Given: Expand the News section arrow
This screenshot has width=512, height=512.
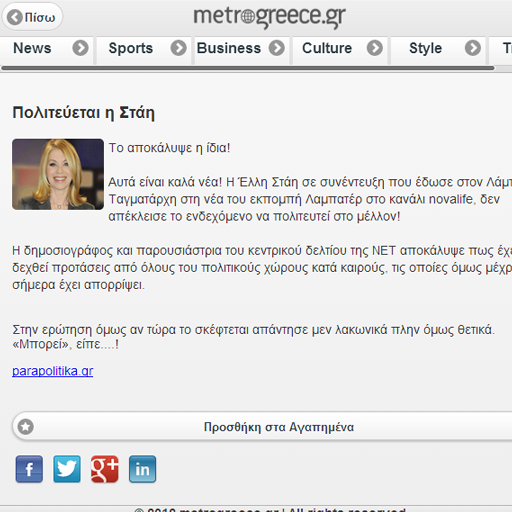Looking at the screenshot, I should coord(80,48).
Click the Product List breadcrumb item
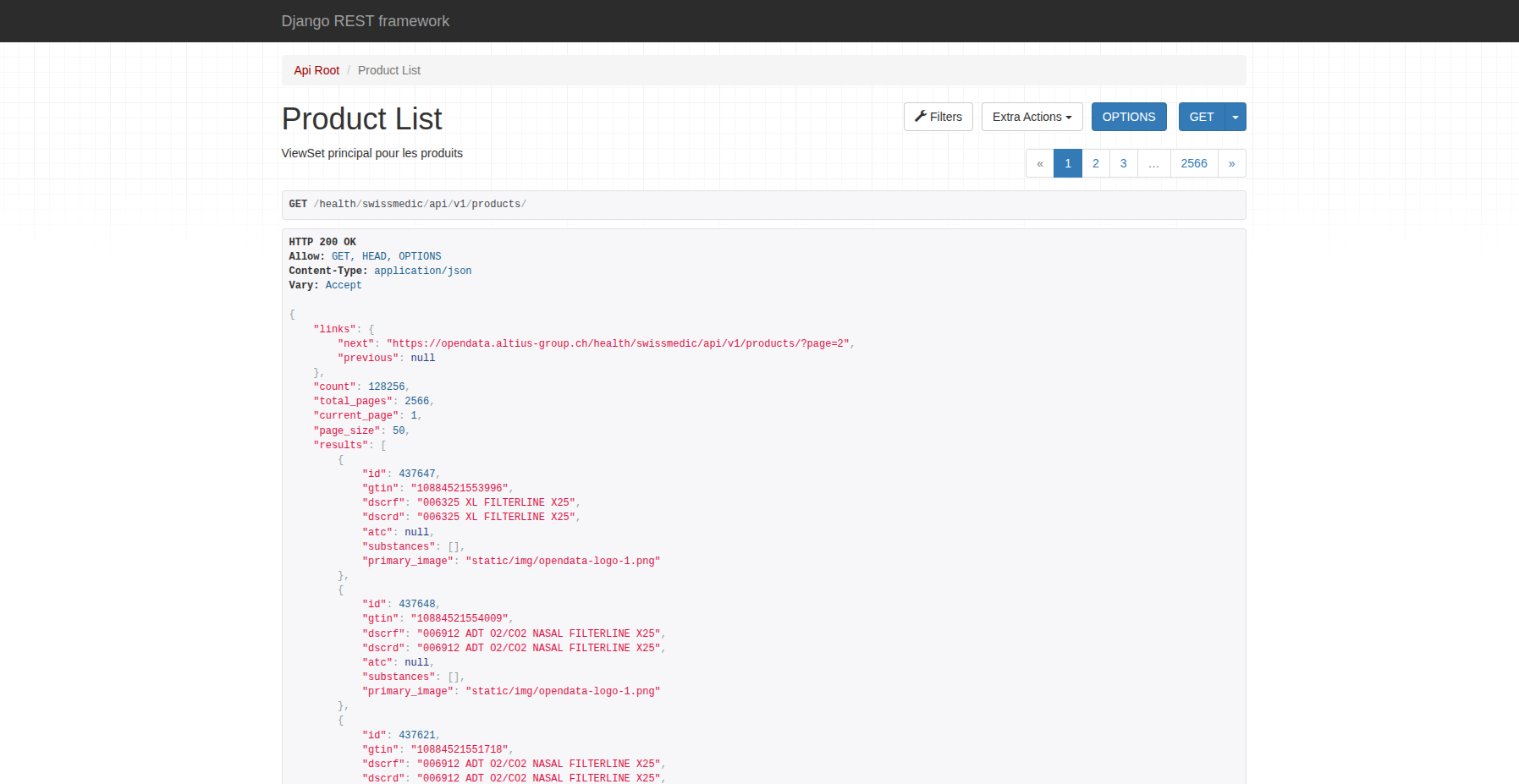1519x784 pixels. click(388, 70)
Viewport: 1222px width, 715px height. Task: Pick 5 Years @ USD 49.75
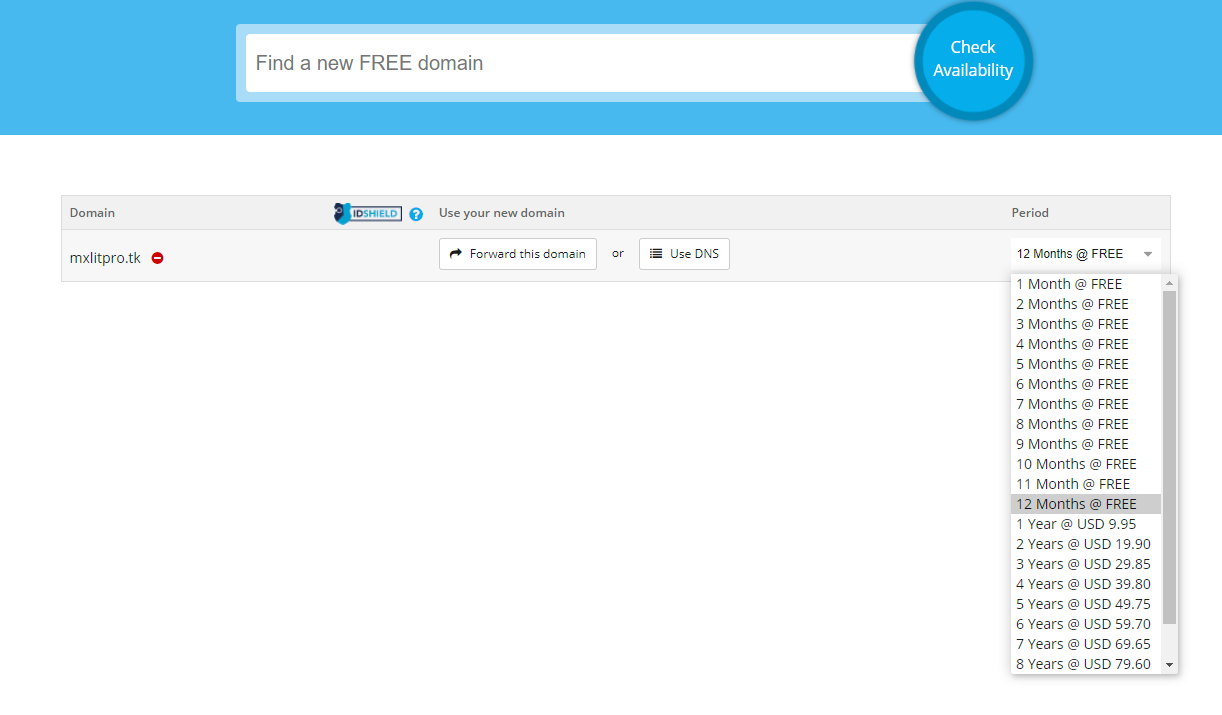click(1083, 604)
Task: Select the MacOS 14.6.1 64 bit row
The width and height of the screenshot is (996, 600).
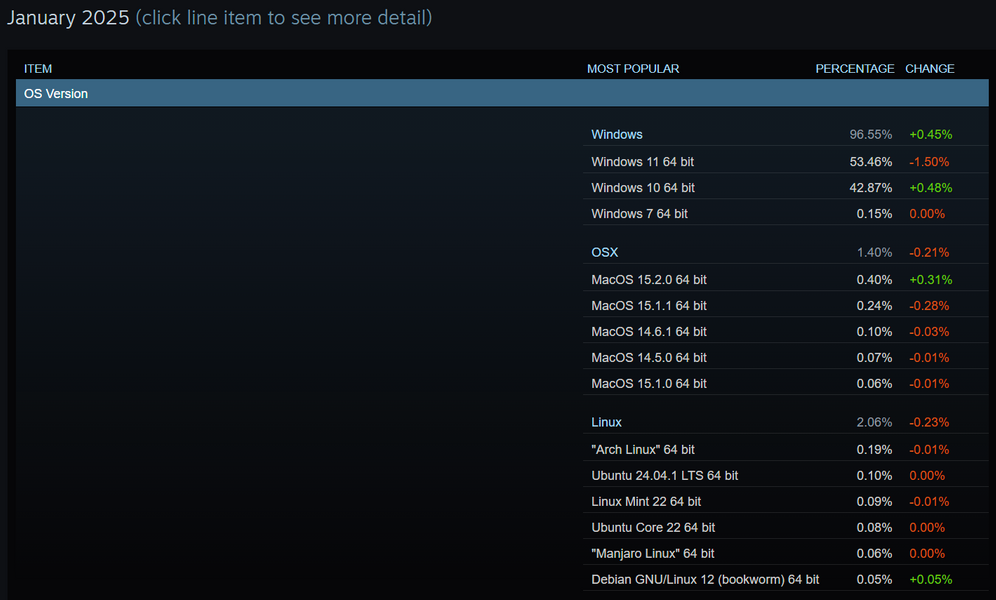Action: tap(648, 332)
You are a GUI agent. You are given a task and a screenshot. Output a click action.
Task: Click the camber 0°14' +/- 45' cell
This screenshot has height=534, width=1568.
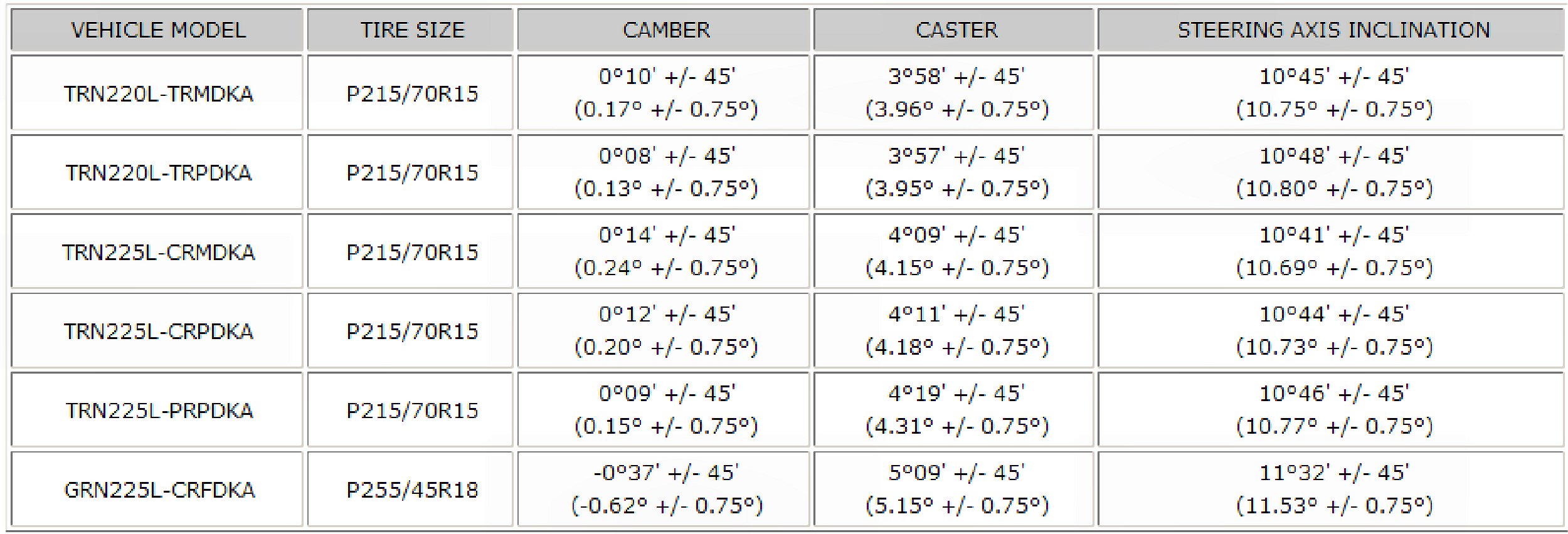tap(665, 251)
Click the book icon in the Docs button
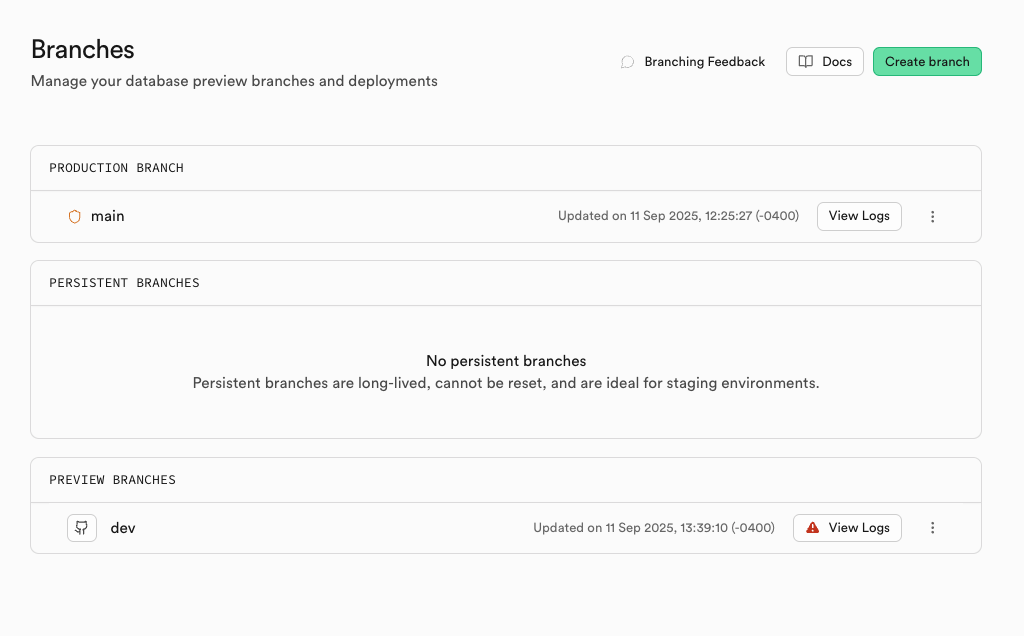The height and width of the screenshot is (636, 1024). [x=806, y=62]
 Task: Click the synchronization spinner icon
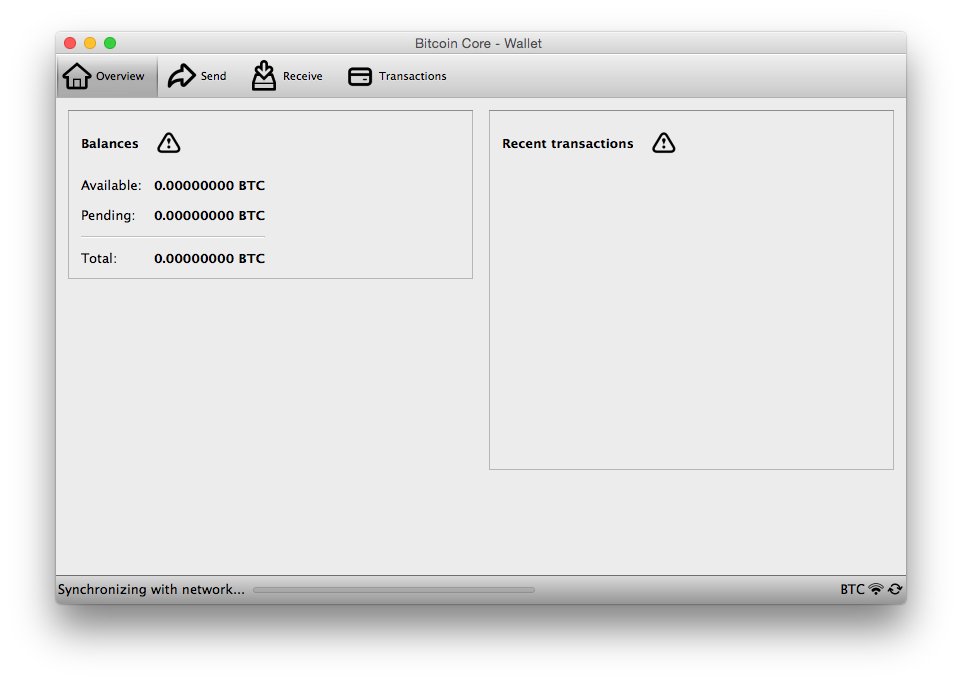tap(895, 589)
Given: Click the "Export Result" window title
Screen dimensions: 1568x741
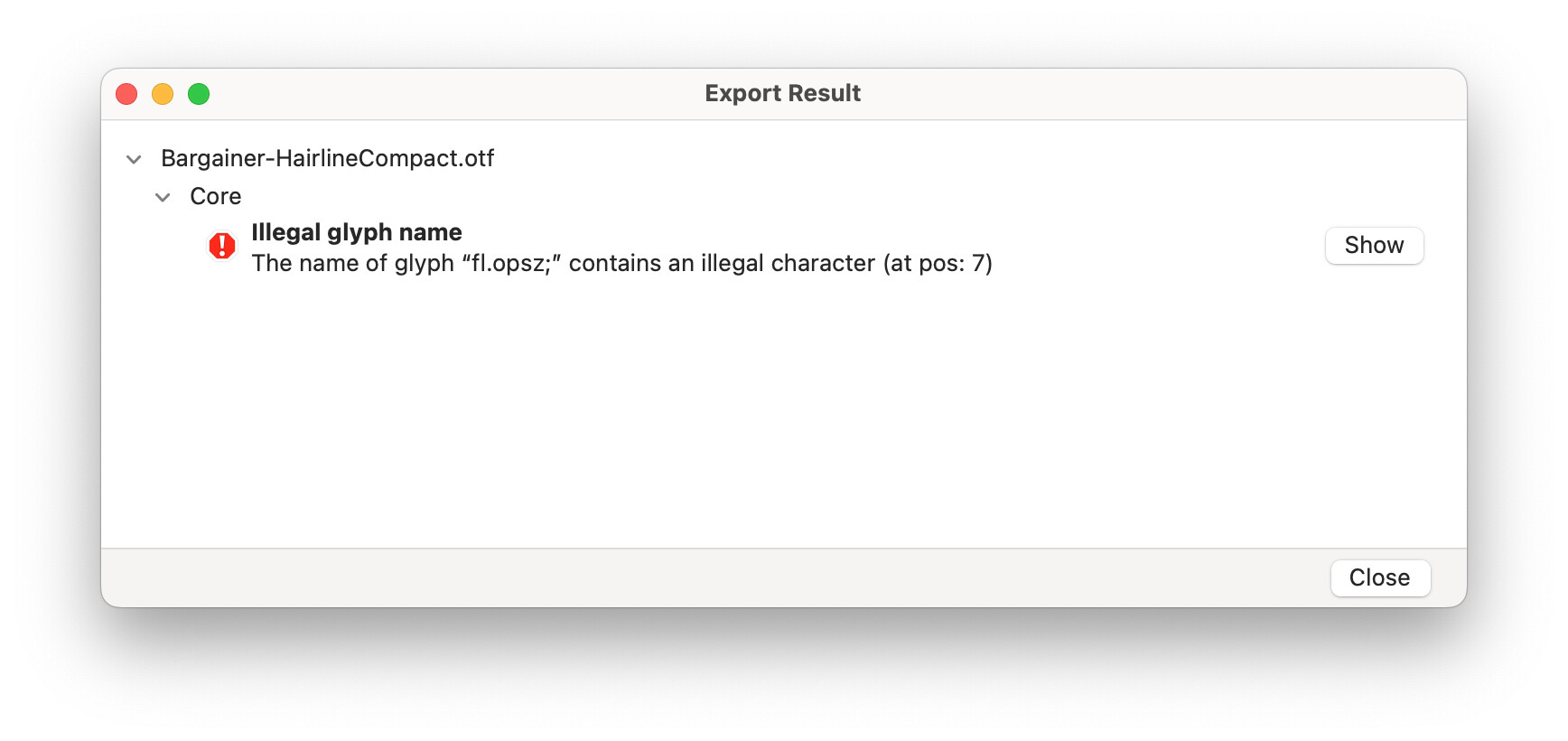Looking at the screenshot, I should (x=782, y=94).
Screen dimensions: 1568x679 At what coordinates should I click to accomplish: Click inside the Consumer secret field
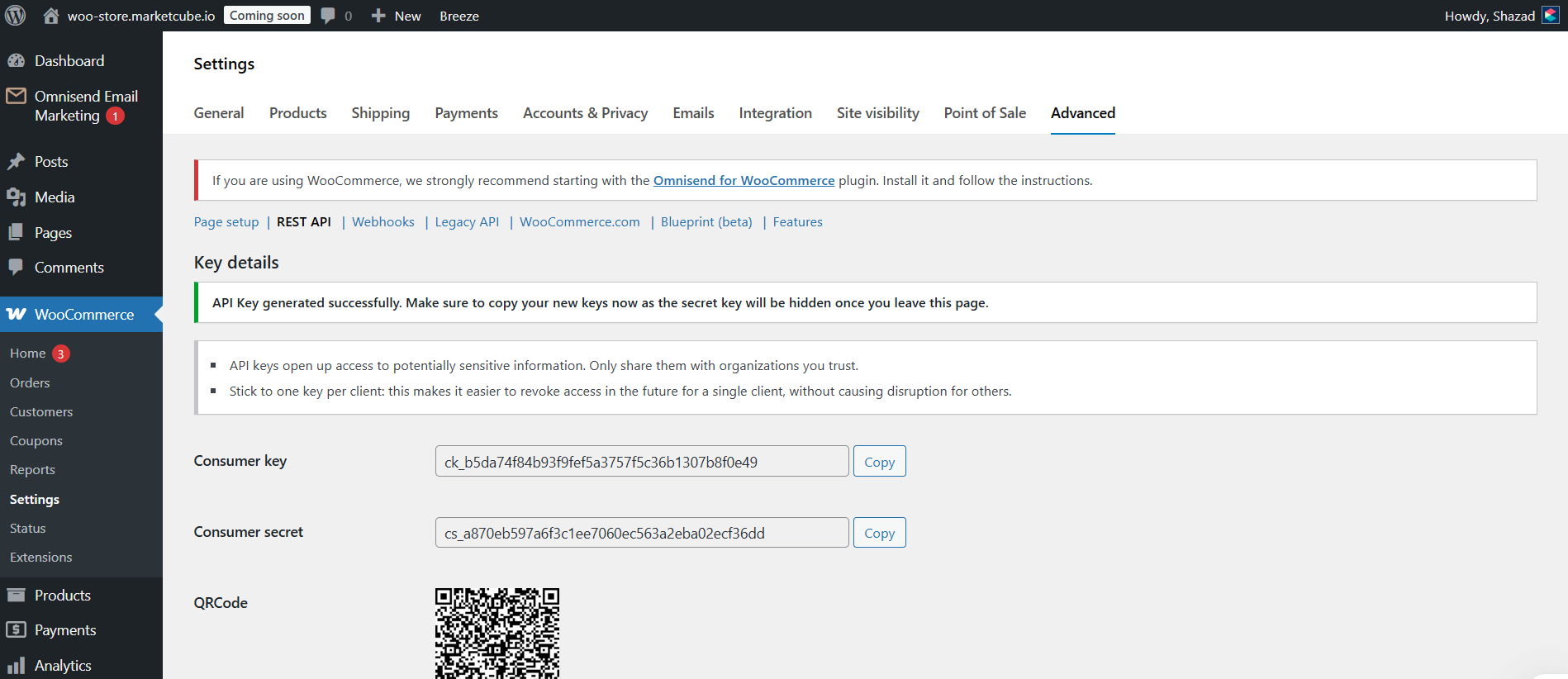point(641,534)
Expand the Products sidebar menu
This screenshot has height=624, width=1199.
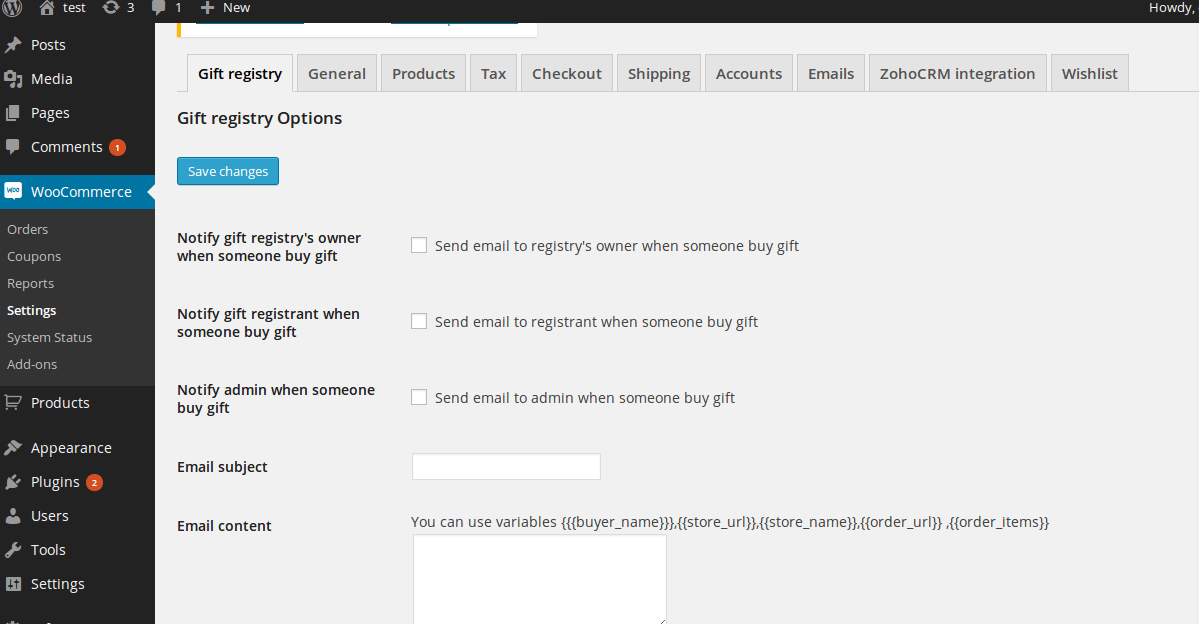60,403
****************
All lines above between the line that contains "Screen dimensions: 1568x741" and the last line of the entries, both included, must be transcribed exactly. No pictures are to appear.

» YOUR RESPONSE
Screen dimensions: 1568x741
Looking at the screenshot, I should (x=782, y=94).
Screen dimensions: 1568x679 At what coordinates should I click to accomplish: Click inside the Consumer secret field
point(641,534)
Expand the Products sidebar menu
This screenshot has height=624, width=1199.
60,403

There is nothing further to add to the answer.